=== WHAT IS BEING ASKED ===
Throughout the entries below, report every line where "logo" is found.

*** Opening MATERIAL SHOWN ***

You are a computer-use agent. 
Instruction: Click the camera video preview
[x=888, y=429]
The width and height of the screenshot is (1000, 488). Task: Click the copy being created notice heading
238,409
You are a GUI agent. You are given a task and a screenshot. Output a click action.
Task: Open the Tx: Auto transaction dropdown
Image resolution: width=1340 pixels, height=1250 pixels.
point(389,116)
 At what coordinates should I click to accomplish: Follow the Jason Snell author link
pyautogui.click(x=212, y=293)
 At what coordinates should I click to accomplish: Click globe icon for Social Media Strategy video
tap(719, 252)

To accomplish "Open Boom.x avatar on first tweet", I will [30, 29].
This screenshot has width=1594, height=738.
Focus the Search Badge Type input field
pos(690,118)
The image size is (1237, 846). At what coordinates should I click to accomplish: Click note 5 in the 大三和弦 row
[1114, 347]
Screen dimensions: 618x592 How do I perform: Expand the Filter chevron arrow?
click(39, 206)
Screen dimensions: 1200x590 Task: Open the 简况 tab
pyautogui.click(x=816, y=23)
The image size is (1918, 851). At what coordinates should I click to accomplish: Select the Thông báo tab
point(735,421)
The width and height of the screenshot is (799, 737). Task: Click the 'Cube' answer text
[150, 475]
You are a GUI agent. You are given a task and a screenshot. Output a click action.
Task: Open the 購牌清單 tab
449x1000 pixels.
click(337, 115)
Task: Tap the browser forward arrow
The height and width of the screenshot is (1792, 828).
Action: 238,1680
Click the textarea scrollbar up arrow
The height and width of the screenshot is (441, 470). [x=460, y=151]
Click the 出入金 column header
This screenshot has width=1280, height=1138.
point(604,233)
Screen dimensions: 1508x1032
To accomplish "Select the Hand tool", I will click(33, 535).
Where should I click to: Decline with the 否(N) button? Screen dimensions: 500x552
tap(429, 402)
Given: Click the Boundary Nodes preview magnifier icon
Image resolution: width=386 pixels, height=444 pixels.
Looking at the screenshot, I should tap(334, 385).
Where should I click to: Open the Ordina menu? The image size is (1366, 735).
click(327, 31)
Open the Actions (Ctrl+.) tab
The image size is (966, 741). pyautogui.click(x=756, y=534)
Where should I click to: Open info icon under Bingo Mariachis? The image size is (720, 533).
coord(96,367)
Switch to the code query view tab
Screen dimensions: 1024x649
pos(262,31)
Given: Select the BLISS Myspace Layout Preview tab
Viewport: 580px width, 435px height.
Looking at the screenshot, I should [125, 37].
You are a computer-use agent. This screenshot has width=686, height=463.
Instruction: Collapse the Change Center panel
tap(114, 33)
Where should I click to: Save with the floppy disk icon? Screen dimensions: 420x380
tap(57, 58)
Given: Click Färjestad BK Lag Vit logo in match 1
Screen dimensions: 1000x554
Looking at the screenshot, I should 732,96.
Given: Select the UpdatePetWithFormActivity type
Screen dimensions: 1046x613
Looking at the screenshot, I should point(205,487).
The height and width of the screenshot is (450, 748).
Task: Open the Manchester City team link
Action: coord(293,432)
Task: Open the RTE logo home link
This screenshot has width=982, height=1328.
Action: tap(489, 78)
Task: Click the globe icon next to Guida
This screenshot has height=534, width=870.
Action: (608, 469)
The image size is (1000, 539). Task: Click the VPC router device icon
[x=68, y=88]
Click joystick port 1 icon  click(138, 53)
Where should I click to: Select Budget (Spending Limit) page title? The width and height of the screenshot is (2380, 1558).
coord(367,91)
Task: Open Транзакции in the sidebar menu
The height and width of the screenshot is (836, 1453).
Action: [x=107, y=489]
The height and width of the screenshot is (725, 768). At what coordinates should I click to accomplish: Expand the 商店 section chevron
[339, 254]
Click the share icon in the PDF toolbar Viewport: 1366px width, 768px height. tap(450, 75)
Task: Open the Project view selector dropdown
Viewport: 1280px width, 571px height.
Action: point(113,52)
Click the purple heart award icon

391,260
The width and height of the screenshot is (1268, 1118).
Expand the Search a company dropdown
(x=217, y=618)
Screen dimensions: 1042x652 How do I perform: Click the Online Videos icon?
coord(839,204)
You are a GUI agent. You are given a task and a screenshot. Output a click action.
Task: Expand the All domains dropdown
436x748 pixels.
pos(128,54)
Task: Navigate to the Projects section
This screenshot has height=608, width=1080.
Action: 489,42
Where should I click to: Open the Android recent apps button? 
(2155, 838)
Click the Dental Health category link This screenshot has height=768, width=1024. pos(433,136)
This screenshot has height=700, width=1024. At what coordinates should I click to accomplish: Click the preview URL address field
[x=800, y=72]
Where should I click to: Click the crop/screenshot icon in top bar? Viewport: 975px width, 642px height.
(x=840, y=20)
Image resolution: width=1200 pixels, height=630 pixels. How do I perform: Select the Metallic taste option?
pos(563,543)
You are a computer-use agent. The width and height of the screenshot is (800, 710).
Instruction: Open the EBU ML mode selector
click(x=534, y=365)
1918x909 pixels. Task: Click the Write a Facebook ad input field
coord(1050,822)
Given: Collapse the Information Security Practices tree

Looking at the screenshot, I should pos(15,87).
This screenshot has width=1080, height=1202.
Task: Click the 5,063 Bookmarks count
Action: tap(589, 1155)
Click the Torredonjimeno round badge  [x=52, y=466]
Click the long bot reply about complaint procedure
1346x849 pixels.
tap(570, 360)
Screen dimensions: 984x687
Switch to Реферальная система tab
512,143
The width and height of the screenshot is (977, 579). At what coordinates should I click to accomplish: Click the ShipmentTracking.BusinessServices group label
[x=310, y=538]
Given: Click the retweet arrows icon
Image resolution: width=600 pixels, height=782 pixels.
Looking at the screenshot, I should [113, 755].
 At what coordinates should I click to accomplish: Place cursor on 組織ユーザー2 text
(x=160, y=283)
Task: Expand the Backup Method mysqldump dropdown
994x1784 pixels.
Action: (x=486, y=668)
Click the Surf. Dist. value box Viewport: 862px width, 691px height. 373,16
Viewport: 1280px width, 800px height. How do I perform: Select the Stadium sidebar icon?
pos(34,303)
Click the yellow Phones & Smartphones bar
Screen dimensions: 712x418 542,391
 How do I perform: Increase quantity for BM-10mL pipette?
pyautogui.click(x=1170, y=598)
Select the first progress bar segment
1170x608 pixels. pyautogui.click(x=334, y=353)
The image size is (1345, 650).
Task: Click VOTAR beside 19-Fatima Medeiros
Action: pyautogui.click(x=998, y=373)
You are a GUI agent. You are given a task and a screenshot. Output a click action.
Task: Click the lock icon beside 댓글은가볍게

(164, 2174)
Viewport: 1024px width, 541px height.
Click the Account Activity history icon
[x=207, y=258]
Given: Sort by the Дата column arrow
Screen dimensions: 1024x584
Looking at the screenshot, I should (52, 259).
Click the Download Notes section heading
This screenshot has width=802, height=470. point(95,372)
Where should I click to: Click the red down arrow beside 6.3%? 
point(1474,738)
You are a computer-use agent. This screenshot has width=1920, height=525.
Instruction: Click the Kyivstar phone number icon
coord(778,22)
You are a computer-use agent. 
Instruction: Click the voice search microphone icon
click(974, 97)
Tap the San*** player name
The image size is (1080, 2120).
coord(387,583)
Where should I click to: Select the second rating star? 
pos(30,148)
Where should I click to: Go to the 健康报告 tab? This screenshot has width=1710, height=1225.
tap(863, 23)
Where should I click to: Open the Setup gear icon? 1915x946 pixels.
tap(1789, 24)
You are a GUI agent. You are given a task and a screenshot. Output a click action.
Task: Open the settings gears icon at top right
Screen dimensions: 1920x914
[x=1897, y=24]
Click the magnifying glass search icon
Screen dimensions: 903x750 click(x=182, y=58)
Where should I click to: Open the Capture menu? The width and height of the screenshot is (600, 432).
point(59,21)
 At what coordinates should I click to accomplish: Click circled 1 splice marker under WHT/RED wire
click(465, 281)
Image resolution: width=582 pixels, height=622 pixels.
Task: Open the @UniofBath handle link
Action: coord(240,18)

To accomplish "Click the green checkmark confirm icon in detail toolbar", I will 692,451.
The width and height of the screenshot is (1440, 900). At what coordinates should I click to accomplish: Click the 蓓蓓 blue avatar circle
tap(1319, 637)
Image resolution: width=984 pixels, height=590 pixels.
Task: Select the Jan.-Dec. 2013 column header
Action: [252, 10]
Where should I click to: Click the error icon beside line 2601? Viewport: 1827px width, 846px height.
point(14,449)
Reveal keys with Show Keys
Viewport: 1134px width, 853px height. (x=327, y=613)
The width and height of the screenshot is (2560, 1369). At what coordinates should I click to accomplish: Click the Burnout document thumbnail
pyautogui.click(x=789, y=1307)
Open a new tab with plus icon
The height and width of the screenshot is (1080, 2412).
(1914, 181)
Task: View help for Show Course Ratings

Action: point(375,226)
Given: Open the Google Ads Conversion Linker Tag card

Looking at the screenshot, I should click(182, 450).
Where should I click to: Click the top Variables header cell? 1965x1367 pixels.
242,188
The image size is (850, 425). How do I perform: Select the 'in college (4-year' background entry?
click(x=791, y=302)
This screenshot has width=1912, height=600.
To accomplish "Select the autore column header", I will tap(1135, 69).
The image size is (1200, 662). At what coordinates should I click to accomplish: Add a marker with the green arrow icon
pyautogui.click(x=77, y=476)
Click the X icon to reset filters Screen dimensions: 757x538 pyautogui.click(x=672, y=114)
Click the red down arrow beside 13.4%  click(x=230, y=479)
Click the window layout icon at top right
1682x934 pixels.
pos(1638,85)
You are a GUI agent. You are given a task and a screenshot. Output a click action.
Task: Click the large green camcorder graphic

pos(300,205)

*** Closing MATERIAL SHOWN ***

=== RESULT ===
Given: Click Färjestad BK Lag Vit logo in match 1
Task: Open the RTE logo home link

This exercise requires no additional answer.